The door creaked open on wind and wildflowers.
You didn’t hear him enter — too lost in the burn blooming in your chest. The taste of something wrong still clung to your tongue: sweet, floral, with a pulse that wasn’t yours.
Corvin, your master, stepped in from the twilight, boots dusted in dried petals, his cloak caught with burrs. He set the satchel of herbs down and turned toward you — and paused.
His eyes, always sharp, narrowed at the color in your cheeks. At the half-empty vial on the table. At the way your fingers clenched the edge of the bench as though it could anchor you to yourself.
“What did you drink?” His voice cut through the thickening air like a blade.
You tried to answer — but the words tangled in your throat. The heat had crept behind your eyes now, tugging at reason, muddling your breath.
He crossed the room in three strides.
“You drank something without asking?” he said, hands already on your shoulders, searching for injury, for a reason. His brow furrowed, and then— “You’re my apprentice, not some nosy crow. These shelves aren’t for idle sipping.”
You managed to hold up the bottle.
He snatched it, examined it in the low candlelight. The moment he saw the shimmer in the liquid, his expression changed — not panic, not anger. Something worse: knowing.
“This wasn’t meant for you.” A pause. “Gods, I should’ve labeled it.”

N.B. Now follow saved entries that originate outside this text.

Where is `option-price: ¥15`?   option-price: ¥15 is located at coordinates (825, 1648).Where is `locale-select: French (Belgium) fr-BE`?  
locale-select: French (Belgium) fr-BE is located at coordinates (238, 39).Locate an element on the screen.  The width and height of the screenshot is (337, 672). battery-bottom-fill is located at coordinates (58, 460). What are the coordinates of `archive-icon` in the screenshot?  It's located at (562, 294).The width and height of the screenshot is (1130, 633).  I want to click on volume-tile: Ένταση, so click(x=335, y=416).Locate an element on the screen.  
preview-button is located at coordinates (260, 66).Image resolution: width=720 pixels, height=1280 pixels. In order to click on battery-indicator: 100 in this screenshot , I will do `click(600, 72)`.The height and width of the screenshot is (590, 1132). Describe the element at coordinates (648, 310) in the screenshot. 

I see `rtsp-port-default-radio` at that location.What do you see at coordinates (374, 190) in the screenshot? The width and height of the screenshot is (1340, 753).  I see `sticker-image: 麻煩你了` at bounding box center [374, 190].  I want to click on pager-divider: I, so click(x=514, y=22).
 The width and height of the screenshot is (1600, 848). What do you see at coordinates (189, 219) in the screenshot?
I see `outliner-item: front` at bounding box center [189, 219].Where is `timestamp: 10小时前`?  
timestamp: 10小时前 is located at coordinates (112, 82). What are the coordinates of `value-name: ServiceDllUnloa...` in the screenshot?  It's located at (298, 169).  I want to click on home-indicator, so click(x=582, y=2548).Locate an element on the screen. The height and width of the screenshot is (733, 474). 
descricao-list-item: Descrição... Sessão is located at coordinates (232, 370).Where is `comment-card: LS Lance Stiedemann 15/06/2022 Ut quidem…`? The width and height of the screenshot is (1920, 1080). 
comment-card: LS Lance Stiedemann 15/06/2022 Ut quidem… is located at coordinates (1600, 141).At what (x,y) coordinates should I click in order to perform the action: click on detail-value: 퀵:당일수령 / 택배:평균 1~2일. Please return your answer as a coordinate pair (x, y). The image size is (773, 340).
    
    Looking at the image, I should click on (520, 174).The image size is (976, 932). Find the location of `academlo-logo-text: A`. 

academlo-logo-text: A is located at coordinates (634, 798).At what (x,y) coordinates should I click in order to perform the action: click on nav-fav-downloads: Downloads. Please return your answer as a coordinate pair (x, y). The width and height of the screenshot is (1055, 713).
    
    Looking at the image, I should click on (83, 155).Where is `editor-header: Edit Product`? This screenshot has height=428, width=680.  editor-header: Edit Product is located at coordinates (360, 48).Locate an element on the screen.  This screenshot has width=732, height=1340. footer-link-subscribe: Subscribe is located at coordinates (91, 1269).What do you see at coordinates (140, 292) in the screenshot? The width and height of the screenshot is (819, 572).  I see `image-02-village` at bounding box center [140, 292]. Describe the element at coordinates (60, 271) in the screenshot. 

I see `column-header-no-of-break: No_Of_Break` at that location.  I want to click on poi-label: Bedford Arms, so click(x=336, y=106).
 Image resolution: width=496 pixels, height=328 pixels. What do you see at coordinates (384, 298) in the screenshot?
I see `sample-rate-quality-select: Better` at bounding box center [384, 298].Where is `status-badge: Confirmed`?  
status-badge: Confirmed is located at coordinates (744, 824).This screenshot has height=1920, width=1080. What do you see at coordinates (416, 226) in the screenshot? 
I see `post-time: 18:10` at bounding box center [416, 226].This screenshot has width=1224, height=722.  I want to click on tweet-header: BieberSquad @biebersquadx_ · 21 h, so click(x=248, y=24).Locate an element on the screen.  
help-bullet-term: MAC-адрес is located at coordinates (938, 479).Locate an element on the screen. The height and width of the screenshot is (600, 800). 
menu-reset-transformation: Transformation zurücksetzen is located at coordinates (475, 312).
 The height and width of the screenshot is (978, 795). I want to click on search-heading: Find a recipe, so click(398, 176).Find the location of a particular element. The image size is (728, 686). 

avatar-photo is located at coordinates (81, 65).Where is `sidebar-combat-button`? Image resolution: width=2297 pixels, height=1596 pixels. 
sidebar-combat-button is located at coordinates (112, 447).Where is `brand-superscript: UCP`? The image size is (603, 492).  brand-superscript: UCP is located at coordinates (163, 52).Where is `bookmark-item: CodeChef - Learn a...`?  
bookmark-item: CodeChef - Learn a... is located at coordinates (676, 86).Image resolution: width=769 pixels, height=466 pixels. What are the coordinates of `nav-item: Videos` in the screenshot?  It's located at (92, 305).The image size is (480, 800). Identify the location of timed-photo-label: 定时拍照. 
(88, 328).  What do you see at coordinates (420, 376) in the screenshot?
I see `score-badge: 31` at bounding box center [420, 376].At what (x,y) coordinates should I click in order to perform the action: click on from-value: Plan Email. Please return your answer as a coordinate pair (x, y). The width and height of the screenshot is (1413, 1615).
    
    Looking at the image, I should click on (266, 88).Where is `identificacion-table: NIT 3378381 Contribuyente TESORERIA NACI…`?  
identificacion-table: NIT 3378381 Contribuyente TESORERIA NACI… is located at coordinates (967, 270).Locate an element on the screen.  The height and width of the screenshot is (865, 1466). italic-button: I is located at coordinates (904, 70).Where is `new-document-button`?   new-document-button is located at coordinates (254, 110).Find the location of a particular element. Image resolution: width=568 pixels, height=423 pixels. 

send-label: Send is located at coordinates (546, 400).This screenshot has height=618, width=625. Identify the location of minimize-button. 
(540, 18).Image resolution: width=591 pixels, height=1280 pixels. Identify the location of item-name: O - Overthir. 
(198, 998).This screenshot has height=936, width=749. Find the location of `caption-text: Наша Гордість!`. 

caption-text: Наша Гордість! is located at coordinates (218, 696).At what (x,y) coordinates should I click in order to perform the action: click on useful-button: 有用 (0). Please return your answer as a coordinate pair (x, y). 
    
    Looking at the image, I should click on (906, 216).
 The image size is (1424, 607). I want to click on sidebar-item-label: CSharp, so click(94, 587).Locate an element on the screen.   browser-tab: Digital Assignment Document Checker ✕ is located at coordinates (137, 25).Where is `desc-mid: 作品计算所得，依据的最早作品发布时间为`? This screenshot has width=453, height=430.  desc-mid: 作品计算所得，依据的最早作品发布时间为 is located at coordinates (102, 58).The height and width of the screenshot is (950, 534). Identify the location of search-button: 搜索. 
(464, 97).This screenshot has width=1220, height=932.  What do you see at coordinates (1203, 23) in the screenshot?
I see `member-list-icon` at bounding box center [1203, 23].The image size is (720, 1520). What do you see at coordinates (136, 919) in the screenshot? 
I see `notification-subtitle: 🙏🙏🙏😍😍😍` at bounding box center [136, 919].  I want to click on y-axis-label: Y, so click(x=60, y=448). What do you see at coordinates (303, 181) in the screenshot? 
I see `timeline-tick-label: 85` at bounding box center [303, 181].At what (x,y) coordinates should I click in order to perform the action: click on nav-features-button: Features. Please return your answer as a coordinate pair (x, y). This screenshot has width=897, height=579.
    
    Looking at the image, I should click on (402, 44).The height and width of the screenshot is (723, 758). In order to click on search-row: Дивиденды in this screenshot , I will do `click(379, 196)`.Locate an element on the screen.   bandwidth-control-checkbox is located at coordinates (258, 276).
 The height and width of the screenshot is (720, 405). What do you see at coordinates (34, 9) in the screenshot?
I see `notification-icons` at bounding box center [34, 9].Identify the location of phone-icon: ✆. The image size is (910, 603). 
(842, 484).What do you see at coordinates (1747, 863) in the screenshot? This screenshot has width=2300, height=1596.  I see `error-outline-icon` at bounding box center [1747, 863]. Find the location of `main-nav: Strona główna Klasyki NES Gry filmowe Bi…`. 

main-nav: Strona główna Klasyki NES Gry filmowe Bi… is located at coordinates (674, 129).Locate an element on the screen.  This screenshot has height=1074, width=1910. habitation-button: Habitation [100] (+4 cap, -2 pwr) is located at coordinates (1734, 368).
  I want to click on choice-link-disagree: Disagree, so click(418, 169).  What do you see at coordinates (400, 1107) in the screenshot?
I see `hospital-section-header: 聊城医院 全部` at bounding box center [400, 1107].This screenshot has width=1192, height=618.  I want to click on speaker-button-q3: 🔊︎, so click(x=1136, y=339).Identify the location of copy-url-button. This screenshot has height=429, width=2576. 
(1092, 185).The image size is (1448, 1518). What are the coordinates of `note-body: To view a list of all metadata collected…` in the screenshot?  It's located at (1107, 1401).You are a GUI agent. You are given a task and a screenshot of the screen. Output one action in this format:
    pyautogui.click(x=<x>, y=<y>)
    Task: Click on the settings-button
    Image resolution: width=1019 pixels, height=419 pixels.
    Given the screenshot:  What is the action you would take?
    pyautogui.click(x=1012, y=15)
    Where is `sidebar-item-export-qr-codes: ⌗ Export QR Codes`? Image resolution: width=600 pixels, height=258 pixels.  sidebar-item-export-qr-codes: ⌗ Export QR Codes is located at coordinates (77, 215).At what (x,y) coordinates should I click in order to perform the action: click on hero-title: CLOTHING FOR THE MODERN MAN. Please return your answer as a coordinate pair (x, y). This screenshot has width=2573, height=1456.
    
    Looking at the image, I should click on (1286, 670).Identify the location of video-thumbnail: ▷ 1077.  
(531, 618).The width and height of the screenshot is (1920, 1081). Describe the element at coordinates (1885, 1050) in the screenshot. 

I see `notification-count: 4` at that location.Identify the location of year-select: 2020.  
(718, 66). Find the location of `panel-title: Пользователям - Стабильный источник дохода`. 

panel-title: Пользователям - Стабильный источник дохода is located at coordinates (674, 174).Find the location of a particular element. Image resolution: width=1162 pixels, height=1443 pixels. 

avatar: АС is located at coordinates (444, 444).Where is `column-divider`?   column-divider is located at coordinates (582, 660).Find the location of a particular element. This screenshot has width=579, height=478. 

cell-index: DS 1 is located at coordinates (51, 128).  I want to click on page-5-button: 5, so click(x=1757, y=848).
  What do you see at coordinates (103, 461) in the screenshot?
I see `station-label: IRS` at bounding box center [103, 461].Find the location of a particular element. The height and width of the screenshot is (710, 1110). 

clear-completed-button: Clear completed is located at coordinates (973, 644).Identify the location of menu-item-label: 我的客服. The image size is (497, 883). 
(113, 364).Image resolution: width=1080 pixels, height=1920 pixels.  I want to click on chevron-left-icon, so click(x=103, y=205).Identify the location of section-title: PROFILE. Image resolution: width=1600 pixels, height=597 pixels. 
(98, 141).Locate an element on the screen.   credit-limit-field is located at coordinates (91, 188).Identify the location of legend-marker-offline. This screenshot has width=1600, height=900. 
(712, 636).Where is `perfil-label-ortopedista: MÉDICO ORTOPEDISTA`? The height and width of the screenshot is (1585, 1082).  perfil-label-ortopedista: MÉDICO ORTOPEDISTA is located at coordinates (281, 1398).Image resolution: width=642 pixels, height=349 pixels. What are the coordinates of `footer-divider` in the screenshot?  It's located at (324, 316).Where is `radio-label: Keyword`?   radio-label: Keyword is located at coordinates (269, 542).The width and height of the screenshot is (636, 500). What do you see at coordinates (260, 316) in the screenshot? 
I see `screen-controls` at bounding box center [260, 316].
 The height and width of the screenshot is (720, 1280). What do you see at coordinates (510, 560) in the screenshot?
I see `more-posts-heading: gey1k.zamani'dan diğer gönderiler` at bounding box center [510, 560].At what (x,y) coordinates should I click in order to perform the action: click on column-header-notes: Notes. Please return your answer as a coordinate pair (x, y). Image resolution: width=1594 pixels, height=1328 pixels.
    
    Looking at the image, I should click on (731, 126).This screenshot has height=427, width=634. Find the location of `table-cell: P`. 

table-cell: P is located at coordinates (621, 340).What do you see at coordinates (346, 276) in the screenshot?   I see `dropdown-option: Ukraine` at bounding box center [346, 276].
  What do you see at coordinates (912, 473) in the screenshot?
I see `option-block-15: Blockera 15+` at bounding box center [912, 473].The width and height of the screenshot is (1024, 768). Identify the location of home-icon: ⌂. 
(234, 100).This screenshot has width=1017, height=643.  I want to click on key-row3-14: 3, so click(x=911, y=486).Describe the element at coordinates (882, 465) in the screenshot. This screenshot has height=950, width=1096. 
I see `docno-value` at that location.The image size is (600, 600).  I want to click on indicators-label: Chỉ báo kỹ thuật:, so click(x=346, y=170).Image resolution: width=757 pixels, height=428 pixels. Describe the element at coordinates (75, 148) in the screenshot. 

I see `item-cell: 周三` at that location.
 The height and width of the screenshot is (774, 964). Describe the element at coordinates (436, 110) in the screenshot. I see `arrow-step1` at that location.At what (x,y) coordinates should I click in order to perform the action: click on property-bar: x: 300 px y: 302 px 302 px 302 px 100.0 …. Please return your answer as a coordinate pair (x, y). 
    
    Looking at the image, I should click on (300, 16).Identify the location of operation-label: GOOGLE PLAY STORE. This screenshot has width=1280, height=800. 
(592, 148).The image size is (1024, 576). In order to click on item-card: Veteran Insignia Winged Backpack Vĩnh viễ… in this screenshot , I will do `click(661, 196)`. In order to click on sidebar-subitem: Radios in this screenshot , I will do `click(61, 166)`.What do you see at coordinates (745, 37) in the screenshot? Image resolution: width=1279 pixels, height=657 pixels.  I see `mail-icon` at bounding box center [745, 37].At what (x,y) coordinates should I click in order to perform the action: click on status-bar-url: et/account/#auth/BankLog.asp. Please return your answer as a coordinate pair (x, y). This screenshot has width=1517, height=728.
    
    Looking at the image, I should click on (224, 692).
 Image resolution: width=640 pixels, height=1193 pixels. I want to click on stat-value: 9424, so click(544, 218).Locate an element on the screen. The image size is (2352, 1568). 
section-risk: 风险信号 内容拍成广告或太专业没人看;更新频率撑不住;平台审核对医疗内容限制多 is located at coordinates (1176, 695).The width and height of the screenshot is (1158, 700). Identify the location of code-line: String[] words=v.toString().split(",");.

You swayed. The air felt too thick. Your heartbeat wasn’t yours anymore — it beat for someone else. You blinked up at him, and he was suddenly much closer.
His hands caught you as your knees buckled. He swore under his breath.
“It’s not a love potion,” he murmured. “Not exactly.” “It’s a tether. Made to bind. Meant for a nobleman with too much gold and too little charm.”
He looked at you then, really looked — and you hated the way his anger softened.
“You’re not ready for this kind of magic,” he said quietly. “You’re barely ready for truth potions, let alone this.” But it was too late.
The thread had wound tight. but deeper. In marrow. In will. Your thoughts skittered like moths in a jar, circling the same flame: him.
Corvin.
Every breath you drew near him felt too much. And still, not enough.
He felt it too. The moment your hand brushed his wrist, unintentionally, barely — his breath caught. Not audibly. Not visibly. But you felt it, the magic snapping taut like a snare between predator and prey.
His jaw worked. He turned his face away.
“Damn it all.”
He stepped back as if it might loosen the bond — but it only stretched thinner, thinner, humming between your ribs like thread drawn over bone.
Your knees shook. He reached again — not to hold you, but to steady. A hand at your elbow, firm and frustratingly gentle.
“It’ll fade,” he said — more to himself than to you. “These things aren’t meant to last. They burn hot and vanish.”
Another pause. His voice dropped. “And you will never drink from my shelves again. Do you understand me?”
The warning was there. The scolding.
But so was something else. Something caught between longing and denial, simmering in the silence as candlelight flickered across glass vials and broken rules.
And outside, twilight bled into night — soft and sharp as a spell half-cast.